Texte proposé —

════════

L’innovation

Dans le cadre d’un concours organisé par la National Football League (NFL) américaine, la firme de design industriel Tactix et ses trois partenaires viennent de concevoir un casque qui se veut 30 % plus efficace contre les impacts que les casques professionnels actuels.

Et qui fait une belle tête aux joueurs, en plus.

Qui ?

Réputée pour le design d’équipement de protection sportif, Tactix avait été recrutée par Kupol, pour sa part experte dans les fines structures en réseau, pour s’attaquer au défi posé par le concours NFL Helmet Challenge. Numalogics, spécialisée dans les simulations numériques et l’analyse par éléments finis, et Shapeshift 3D, qui a mis au point un logiciel de personnalisation d’équipement corporel, ont adjoint leurs compétences. Deux chercheurs de l’ETS ont pris en main les tests d’impact en laboratoire.

════════

Exercice écrit A —
Reformulez sous forme de liste le paragraphe du passage sur le casque de football qui commence par « Réputée pour le design », en conservant ses faits essentiels.
Exercice écrit B —
Prolongez le passage sur le casque de football à partir de sa dernière phrase.

Matériel fourni —

════════

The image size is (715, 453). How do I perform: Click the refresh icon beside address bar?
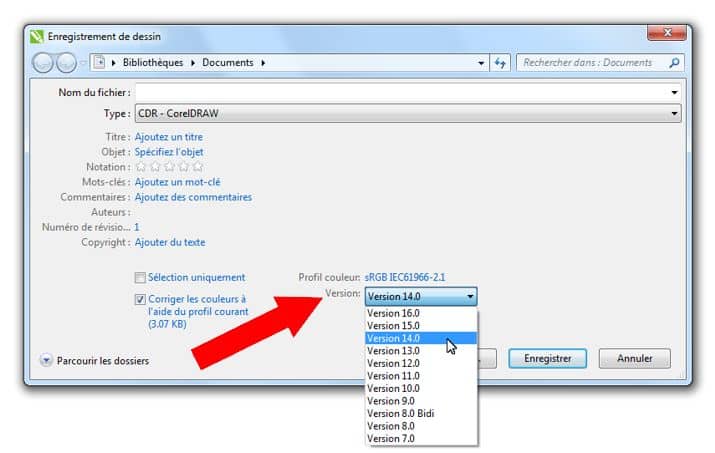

════════

Résultat attendu A —
- Tactix, réputée pour le design d’équipement de protection sportif, a été recrutée par Kupol, experte dans les fines structures en réseau, pour relever le défi du concours NFL Helmet Challenge.
- Numalogics, spécialisée dans les simulations numériques et l’analyse par éléments finis, a apporté ses compétences.
- Shapeshift 3D, qui a mis au point un logiciel de personnalisation d’équipement corporel, a également apporté les siennes.
- Deux chercheurs de l’ETS ont pris en charge les tests d’impact en laboratoire.

Résultat attendu B —
Deux des quatre finalistes du concours sont des marques existantes, jumelées à des centres de recherche, donc avec pas mal de budget. Et il y a nous. Le projet : en 18 mois, créer un casque complet, qui allait être testé en conditions réelles.

Bastien Jourde, designer industriel et cofondateur de Tactix

Le concours

D’abord financée avec leurs fonds propres (plus une petite subvention du MEDTEQ), la proposition du quatuor québécois a été retenue à l’été 2020 avec trois autres finalistes, ce qui leur a valu un financement de 238 000 $ US de la NFL pour l’étape décisive.

Après un an de mise au point fébrile, leur prototype a été présenté à la NFL à la mi-juillet pour les tests d’impact en laboratoire et le jugement final.

Le casque

Sous la coquille rigide, une espèce de coupole géodésique retient une cinquantaine de capsules imprimées en structure réticulée – un réseau arachnéen d’uréthane thermoplastique qui se déforme et diffuse l’onde de choc.

PHOTO DAVID BOILY, LA PRESSE

La doublure intérieure du casque se compose d’une coupole géodésique (à droite) dans laquelle s’insèrent une cinquantaine de coussinets imprimés en structure réticulée (à gauche).

Chacun des coussinets est formé d’une couche intérieure qui favorise l’aération et le confort, et d’une couche intermédiaire qui joue le rôle d’amortisseur.

Cet amalgame permet des réactions spécifiques aux impacts perpendiculaires et aux impacts rotationnels pour optimiser l’amortissement.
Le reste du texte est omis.